La représentation au sein de cette seconde assemblée peut être égalitaire, avec un nombre identique de membres par Etat comme aux Etats-Unis avec le Sénat. En Suisse, « les cantons d'Obwald, de Nidwald, de Bâle-Ville, de Bâle-Campagne, d'Appenzell Rhodes-Extérieures et d'Appenzell Rhodes-Intérieures élisent chacun un député ; les autres cantons élisent chacun deux députés » (art 150 de la Constitution de 1999).

Elle peut ne pas l'être et tenir compte d'une pondération différente selon la taille ou la démographie des Etats, comme en RFA.

La désignation de l'Exécutif fédéral peut faire aussi intervenir les Etats-membres. C'est le cas de l'élection du Président des Etats-Unis, qui n'est pas élu au suffrage universel direct, mais avec un mécanisme de décompte des mandats électoraux par Etat.

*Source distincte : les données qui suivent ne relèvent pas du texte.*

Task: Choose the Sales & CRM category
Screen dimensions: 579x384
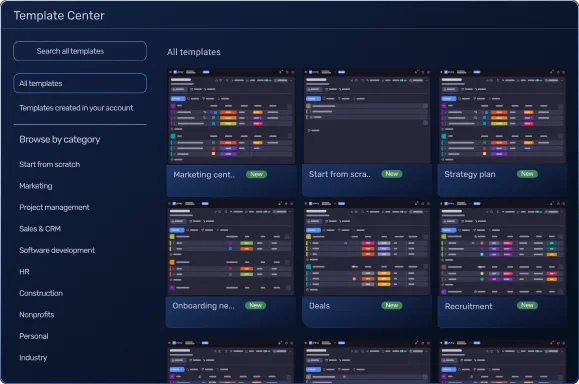Action: pyautogui.click(x=40, y=229)
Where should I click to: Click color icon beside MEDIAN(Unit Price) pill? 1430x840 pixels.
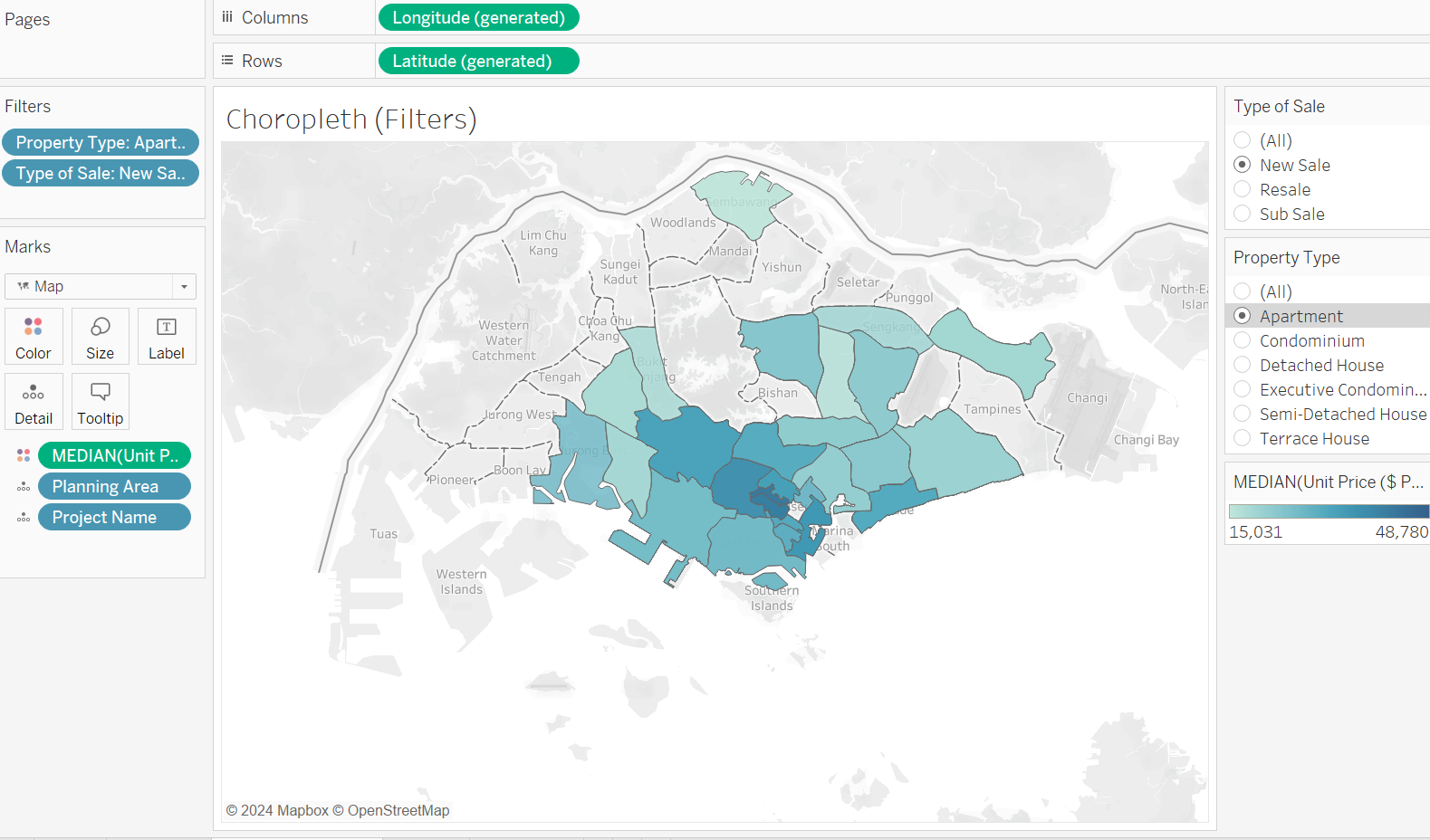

Celle-ci suppose l'approbation des Etats-membres et c'est la garantie majeure. Le « contrat » initial ne peut être modifié sans l'accord de tous ou d'une majorité qualifiée, des deux tiers ou des trois quarts des Etats fédérés.

Ex.Ainsi, aux Etats-Unis, un amendement à la Constitution ne peut être adopté que s'il est adopté à la majorité des deux tiers des chambres du Congrès, où siègent des représentants des Etats, et s'il est ratifié par au moins les trois quarts des « législatures » ou Congrès fédérés (c'est-à-dire 38).

Il y a donc des difficultés sérieuses pour réviser la Constitution mais ces contraintes sont volontaires, afin de protéger l'équilibre entre la Fédération et les Etats fédérés.